Немаловажное значение в своей концепции К. Вельцель отводит и географическому фактору, а точнее ее климатической составляющей. По его мнению, в относительно недавном прошлом (XV в.) именно он оказал ключевое влияние на развитие эмансипационных ценностей в той или иной стране, однако в эпоху глобализации его роль начала существенно снижаться в силу усиления технологической диффузии между странами (Вельцель, 2017). Тем самым теория К. Вельцеля вступает в конфликт с концепцией Дж. Даймонда, согласно которой значимость географического фактора неуклонно снижалась на протяжении последних пяти столетий. Кроме того, по мнению Дж. Даймонда, рост творческой активности провоцировали географические проблемы (необходимость поиска жизнеобеспечивающих ресурсов), тогда как по К. Вельцелю этому способствовало географическое благополучие. В качестве обоснования данного вывода Вельцель приводит наличие тесной связи между построенным им индексом водной автономии в прохладном климате и показателями, характеризующими развитие общества (Вельцель, 2017).
Концепция К. Вельцеля оставляет открытыми целый ряд вопросов. Например, в его работе не рассматриваются институциональные механизмы формирования эмансипационных ценностей, что, по мнению ряда исследователей, является неверным (Полтерович, 2018а). Более того, по мнению других ученых, на формирование общественной культуры могут оказывать достаточно субъективные факторы, например, наличие ярких реформаторов с прогрессивными идеями, что фактически делает данный процесс управляемым явлением (Харрисон, 2008).
Помимо этого, теория Вельцеля не отвечает на вопрос, почему в схожих климатических и географических условиях формируются абсолютно разные общества (например, Западная Европа и Китай) или, наоборот, в разных климатических условиях складывается единая общественная культура (например, Россия) (Балацкий, 2019б).
Таким образом, данная теория, как и рассмотренные ранее, не дает полноценного объяснения механизмам эволюционного развития общества, что также делает ее неподходящей на роль общей теории развития.

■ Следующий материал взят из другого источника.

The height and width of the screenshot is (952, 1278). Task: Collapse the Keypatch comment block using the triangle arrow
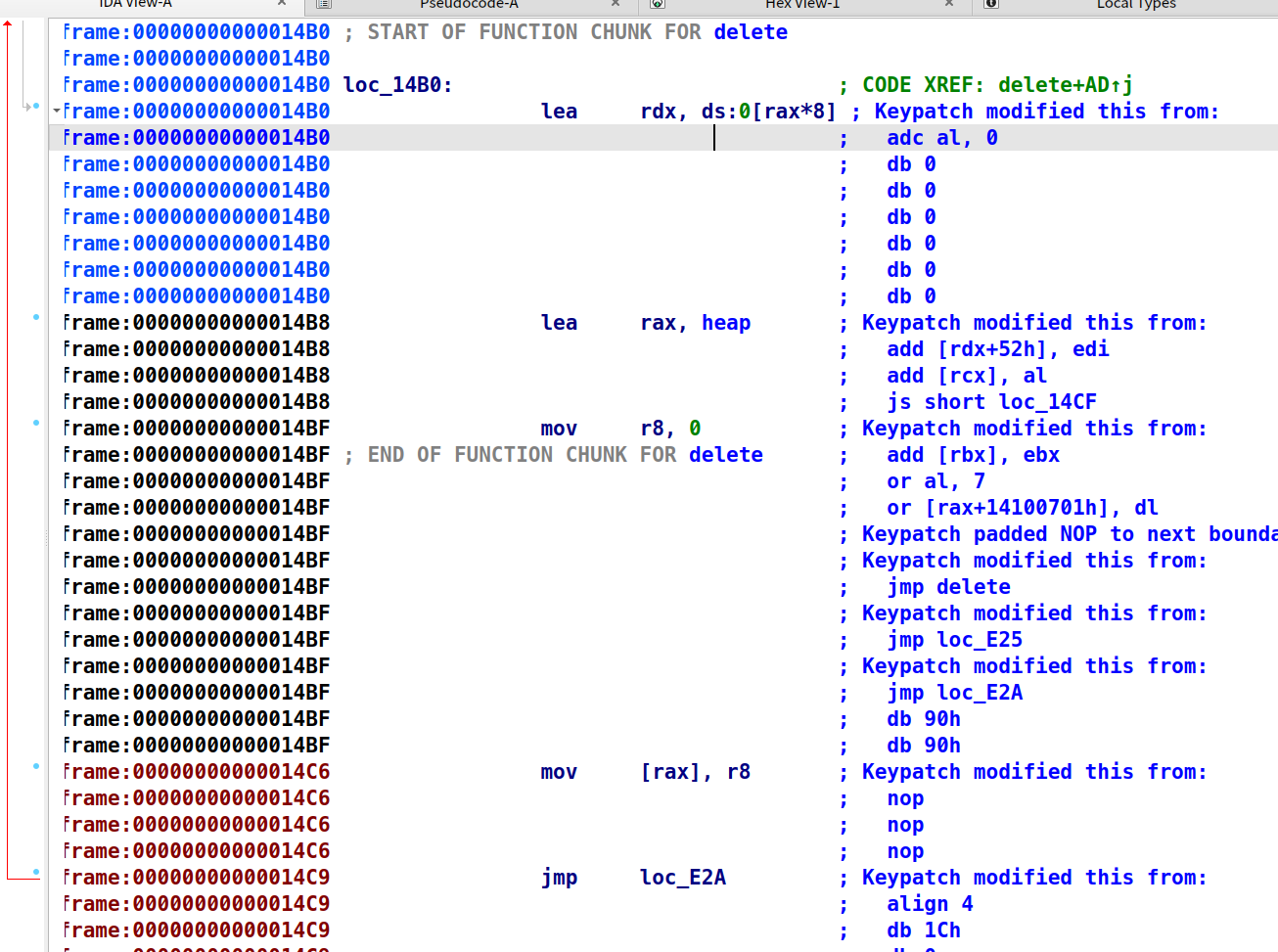(x=56, y=110)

Теории циклов принуждения В. Полтеровича и Е. Балацкого
Одной из первых полноценных попыток создания поликаузальной теории экономического роста является концепция циклов принуждения В. Полтеровича, или теория сотрудничества (Полтерович, 2018б). Несмотря на то, что на первое место в данной концепции выводится институциональный фактор, как способ сотрудничества людей, институты у Полтеровича фигурируют как промежуточный драйвер эволюции, на формирование которого в свою очередь оказывают влияние остальные факторы развития. Таким образом, согласно теории сотрудничества, эволюция общества представляется как взаимообусловленный процесс изменения четырех факторов (институтов, культуры, технологий, благосостояния) в контексте трех механизмов взаимодействия (власти, конкуренции, сотрудничества) (Полтерович, 2016а; Полтерович, 2016б; Полтерович, 2018б).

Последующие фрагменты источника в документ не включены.